Adding author to his laundry list of accomplishments in the media industry (podcast, album, game show host, you name it, he might have done it), Branum’s recently released memoir explores what it is like to not only stand out while growing up, but to thrive as the goddess that he was destined to be.
When describing his book, Branum writes that it is about, “the life I was supposed to lead as a sad, fat, closeted bumpkin and my decision to be something thoroughly more fabulous. My life has not been practical, it has not been meaningful…but it has at least stayed interesting. Because a goddess’s job isn’t to be good, it’s to have compelling stories lyre players can tell about her at the courts of kings and princes.”
The Pride L.A. talked to Branum about his book, being a gay comic and where he’ll be performing next.
How would you describe your style of comedy?
My comedy is loud and sweaty. Some would say it’s personal, some would say it’s observational, but I would say the most distinctive feature of my comedy is that I’m probably angry and yelling at someone about something that doesn’t matter and sweating at least a little bit. I’m very large, I live in Southern California, sweat is an issue
What is your all time favorite joke? (Your own, another comedian’s, knock knock joke, classic sketch, whatever)
A very funny comic named Betsy Salkind has the funniest joke ever. When anyone says to her “You’re a comic, are you funny?” She always says “It’s not that kind of comedy.” I love that.
Who inspired you growing up? How did you cultivate your sense of humor?

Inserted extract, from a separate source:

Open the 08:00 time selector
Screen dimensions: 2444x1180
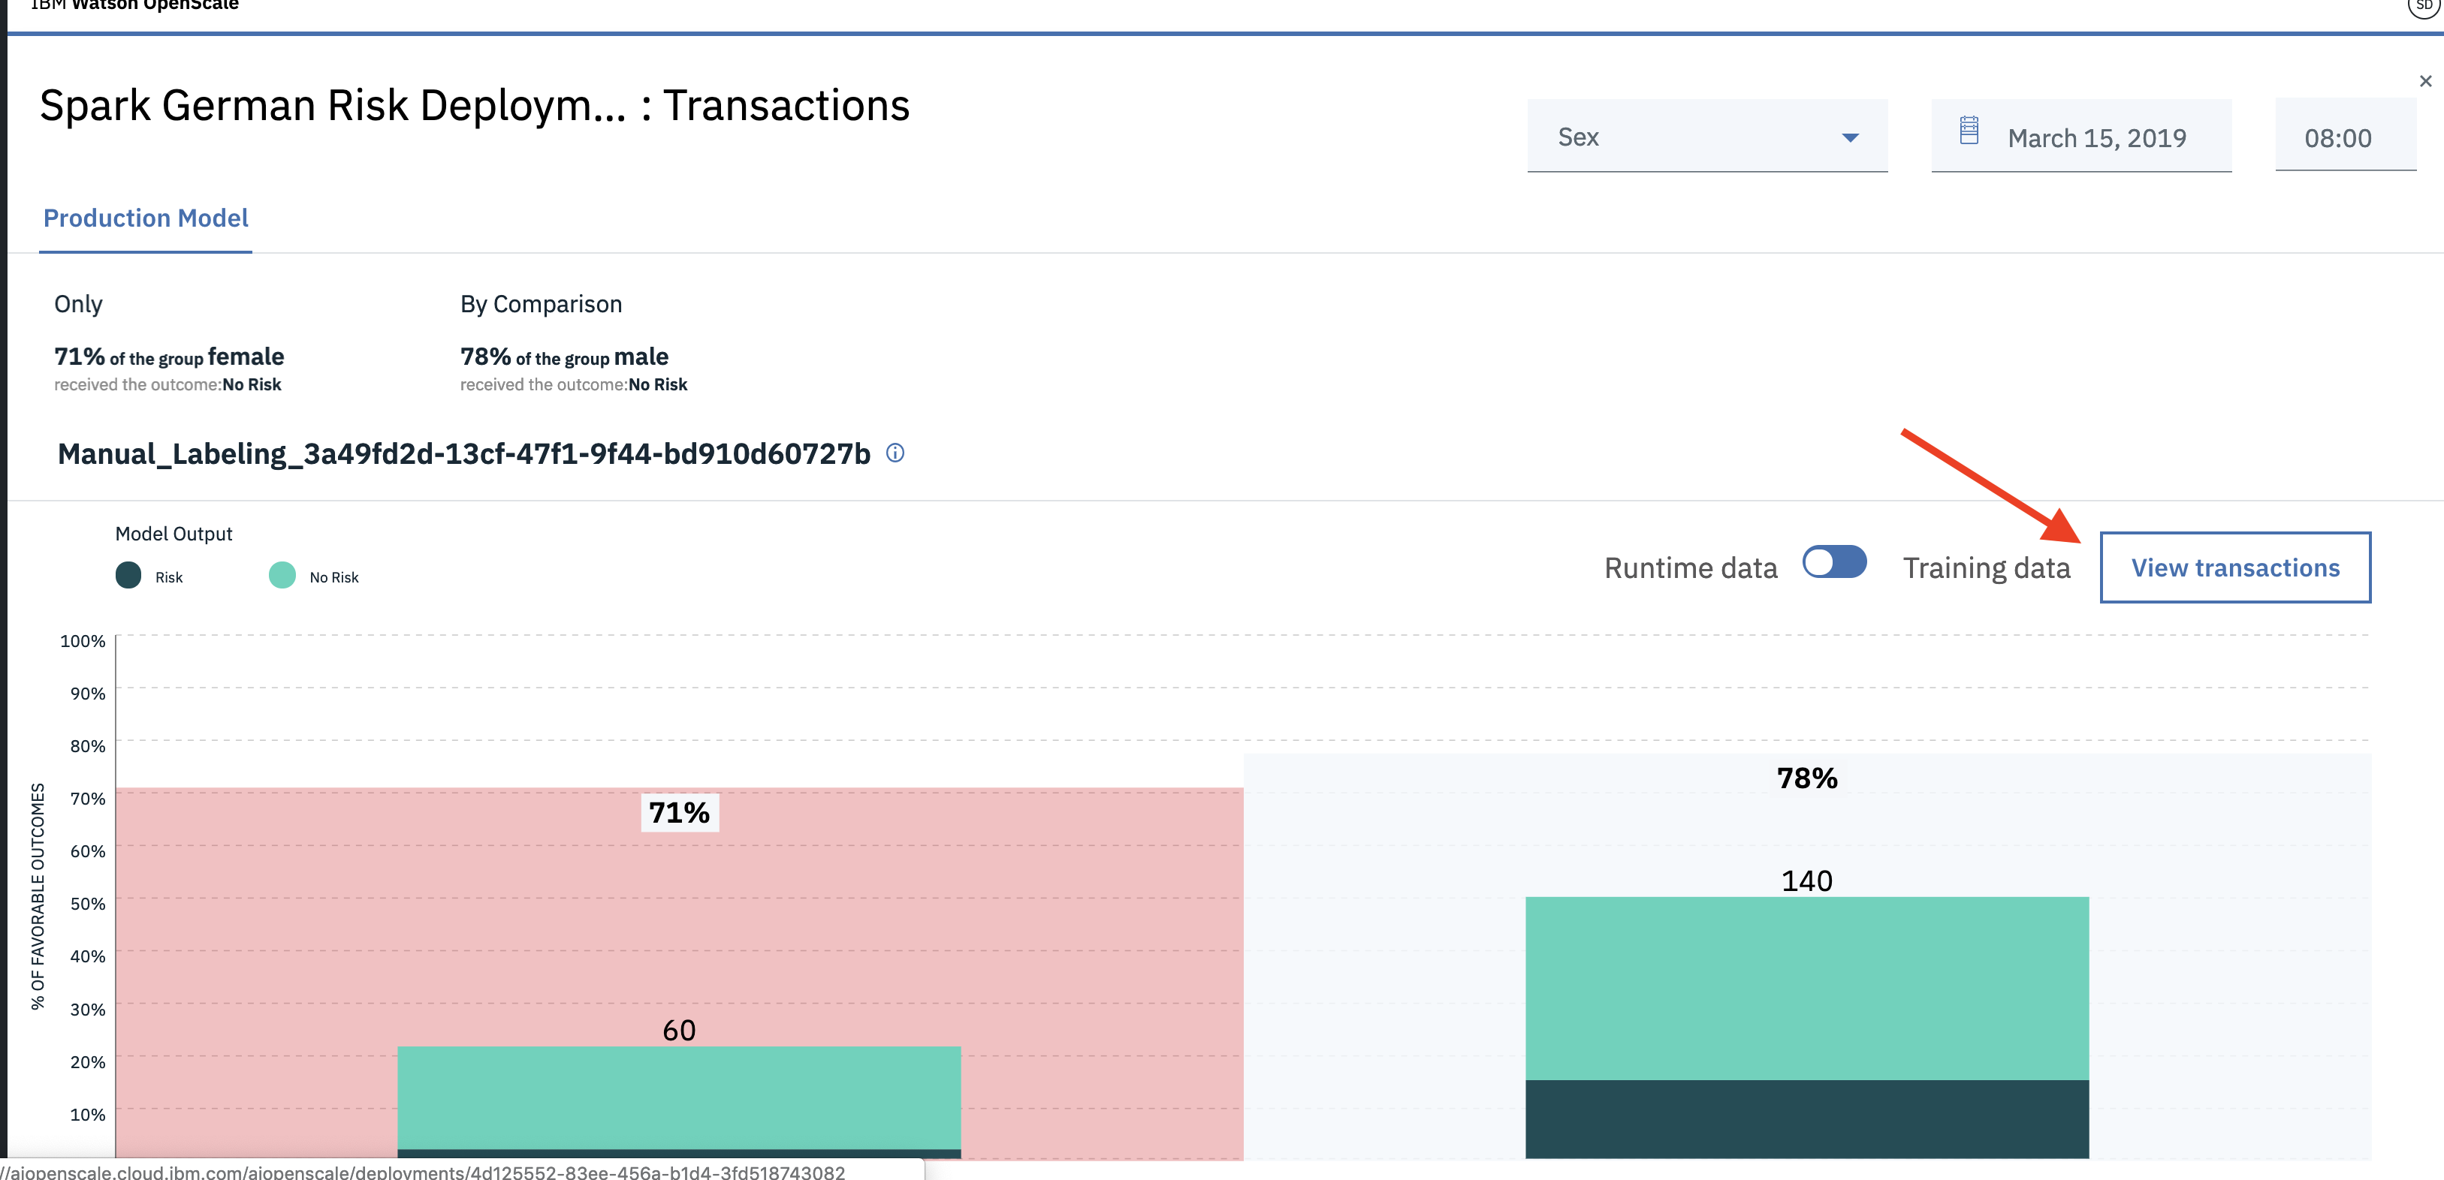(2338, 138)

As a child I loved any stand up I could watch. I remember watching Rosie on Star Search and thinking she seemed like someone who’d be friends with my sister. It was also really cool when I saw queer comics on tv for the firs time in the 90s. They were pretty much only women, but I remember seeing Marga Gomez on Comic Relief and being enraptured by how funny, smart, and beautiful she was.
You must be excited to headline at Flappers Comedy Club on Friday. What led up to this show?

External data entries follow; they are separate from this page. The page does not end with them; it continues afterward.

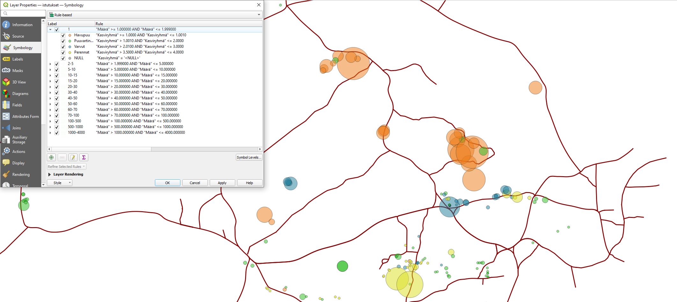This screenshot has height=302, width=677.
Task: Open the Style dropdown menu
Action: [x=59, y=183]
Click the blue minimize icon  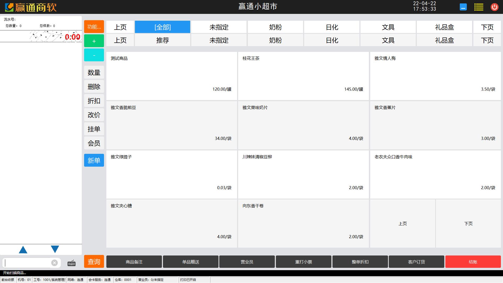pos(463,7)
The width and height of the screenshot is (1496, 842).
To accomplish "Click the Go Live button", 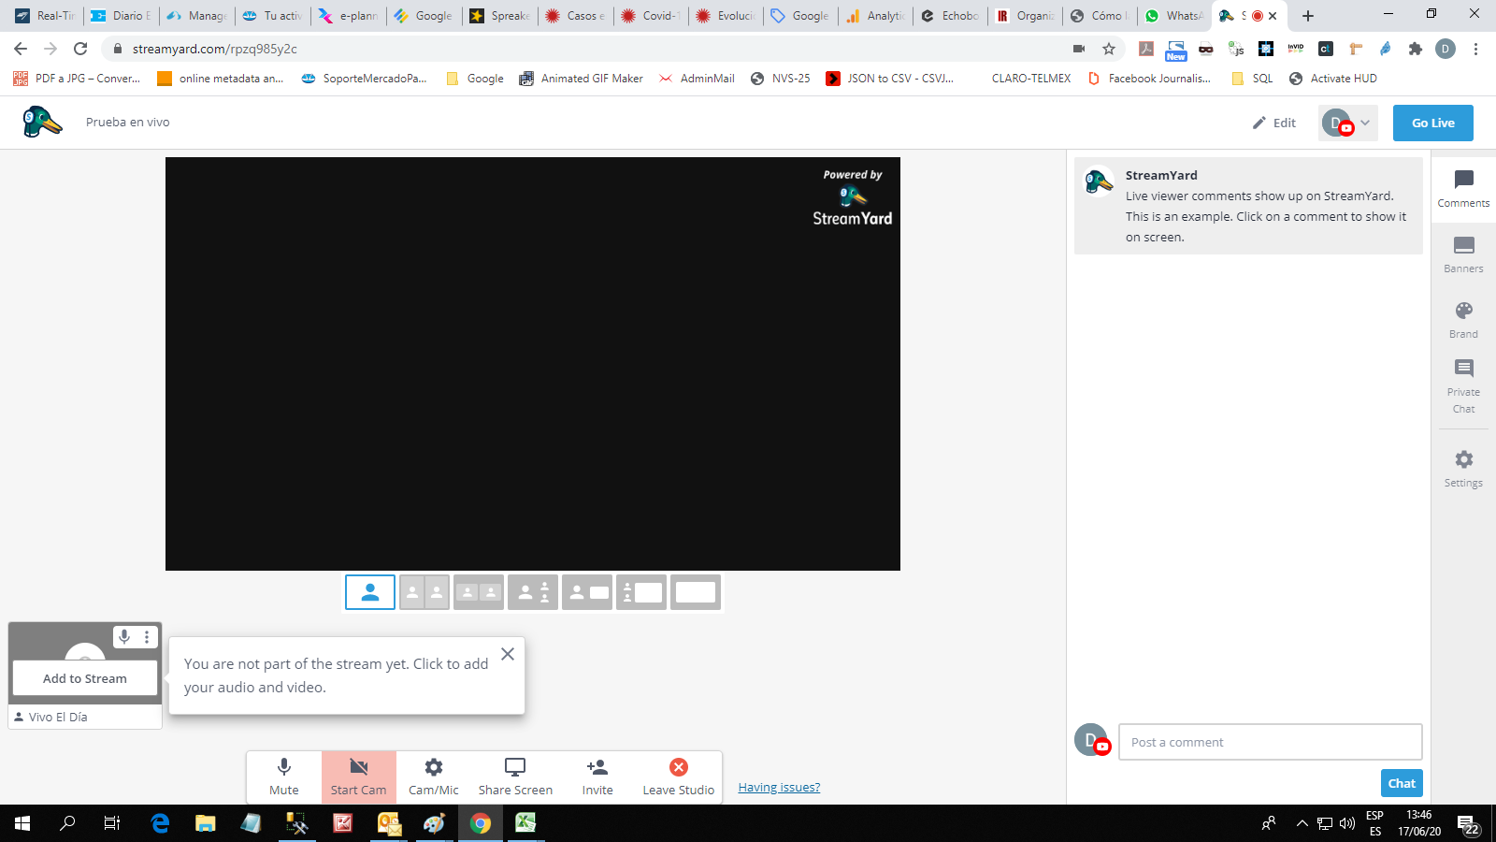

My agent said “you want to do a set at flappers?” and I said yes, because Flappers is a fun club and I love any chance to go to Burbank. There’s always something you need to pick up at Ikea.
What can the audience expect to take away from the night?

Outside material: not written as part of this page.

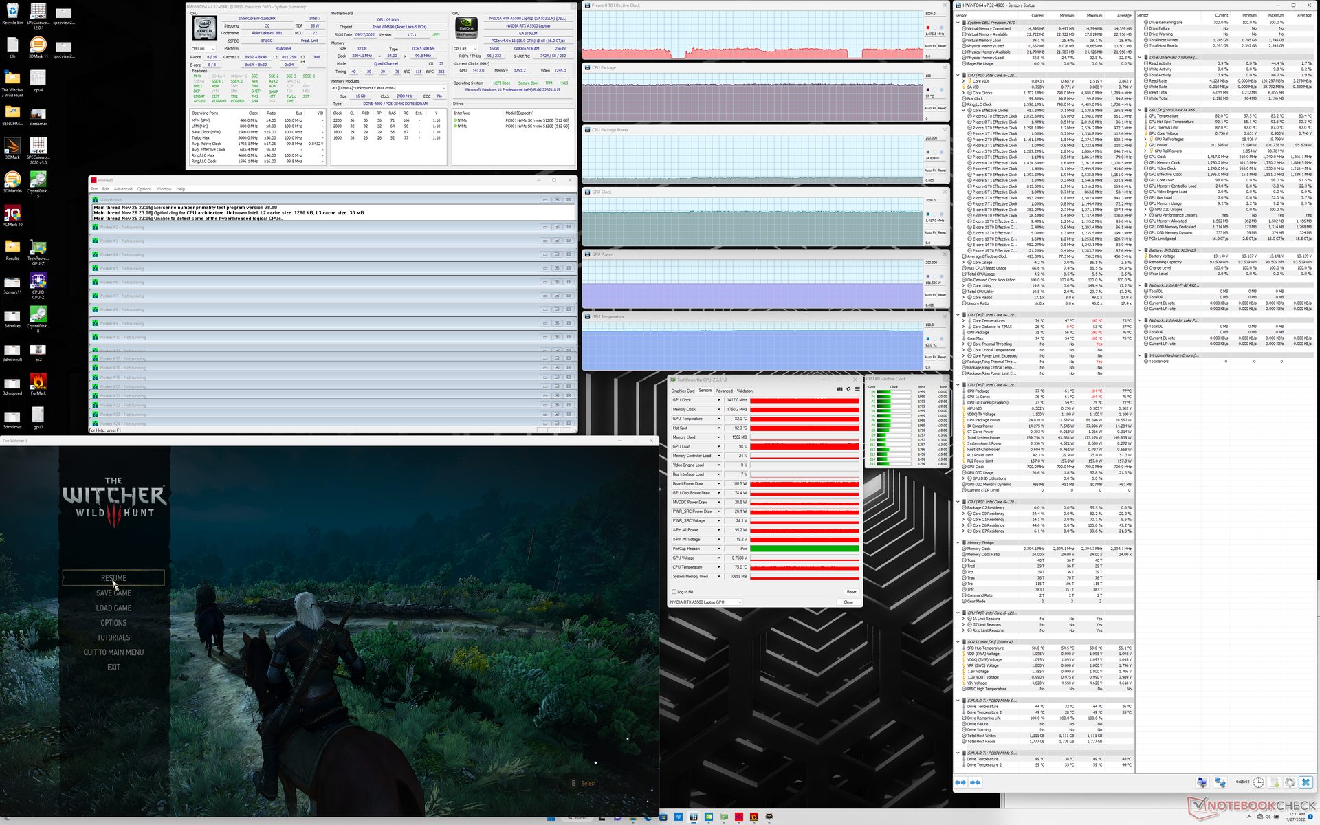
Task: Switch to GPU-Z Advanced tab
Action: click(724, 391)
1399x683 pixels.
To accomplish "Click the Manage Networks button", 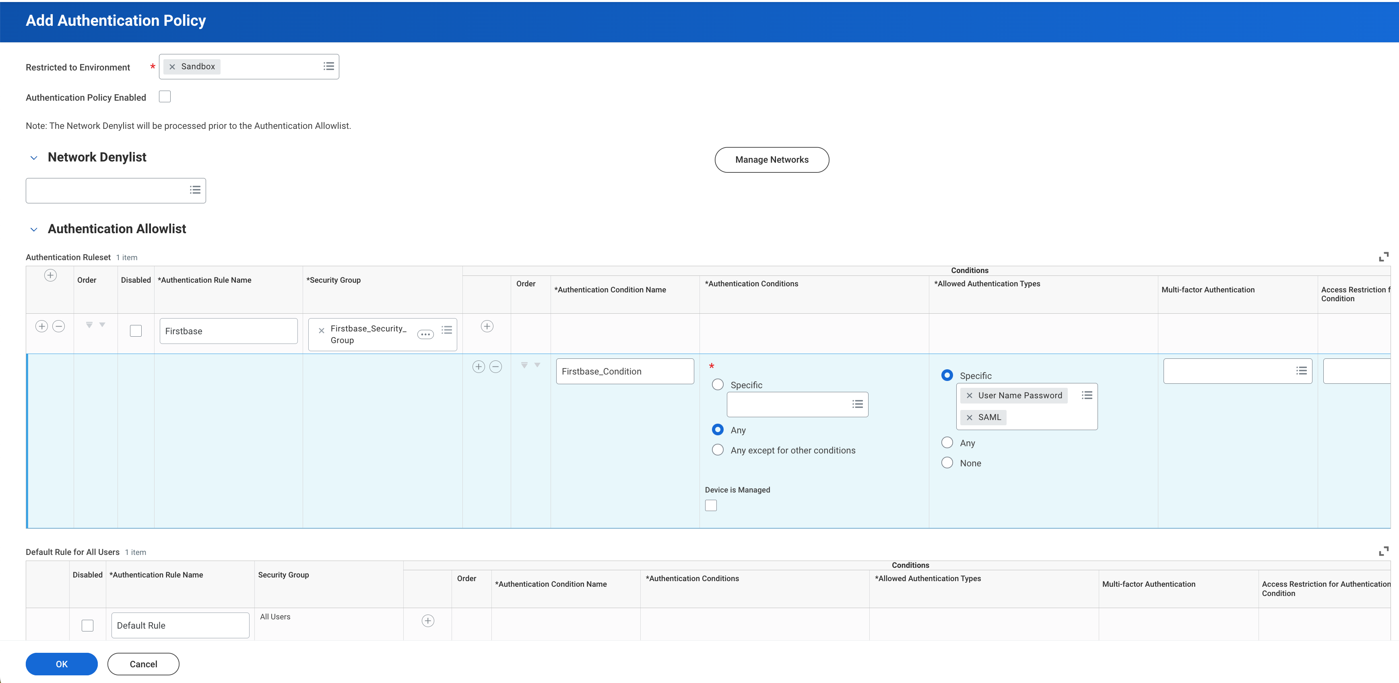I will 771,160.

I’m working on some new material, so they’ll have to sit quietly and wait for me to figure out where the punchlines are. I expect they’ll get a lot of rest. Plus a keen understanding of where I am in my laundry rotation. If I show up wearing a Hawaiian shirt my mom bough me in 1991, that probably means I haven’t been to the dry cleaners. That’s some valuable information about who I am to walk away with.
Tell me a little bit about your new book, “My Life As A Goddess.” Why did you decide to write it?
I like being paid money to talk about myself. Writing about myself is slightly harder, but I’m willing to do it, again, if there is money involved.
I write for TV and stand-up all the time, but it was nice to work on something where I was the only person whose vision had to be satisfied. The book is a trip through who I am, and if you don’t like it, we probably shouldn’t be friends.
What can readers expect to take away from it/ what do you hope to press upon readers?
There’s a very good cobbler recipe in the second half of the book. Also, that night clubs and club drugs are cool and people should enjoy them.
Can you tease one thing in the book that reader might be surprised or shocked to read about?
My home was searched by the Secret Service in 1998, also, there is a chapter about the history of Canada.
Why is it important for the LGBTQ+ community to have representation in the world of comedy?
Gay people have had to live our lives having the story of who we are told by straight people. We’re not used to being able to talk about ourselves, and to the extent we are, we’re used to talking about ourselves in terms of tragedy. Gay life is FUN, it’s gay. We need people reminding us of that. Also, it’s important because I have to pay rent and I am a gay comic.
What is one thing you’d want to tell the LGBTQ+ community regarding consuming media or participating in the media/show business industry?
Gay men don’t have to spend all of our lives over-identifying with women. It’s fun, it will always be part of our culture, but we’re allowed to want our own stories told, too.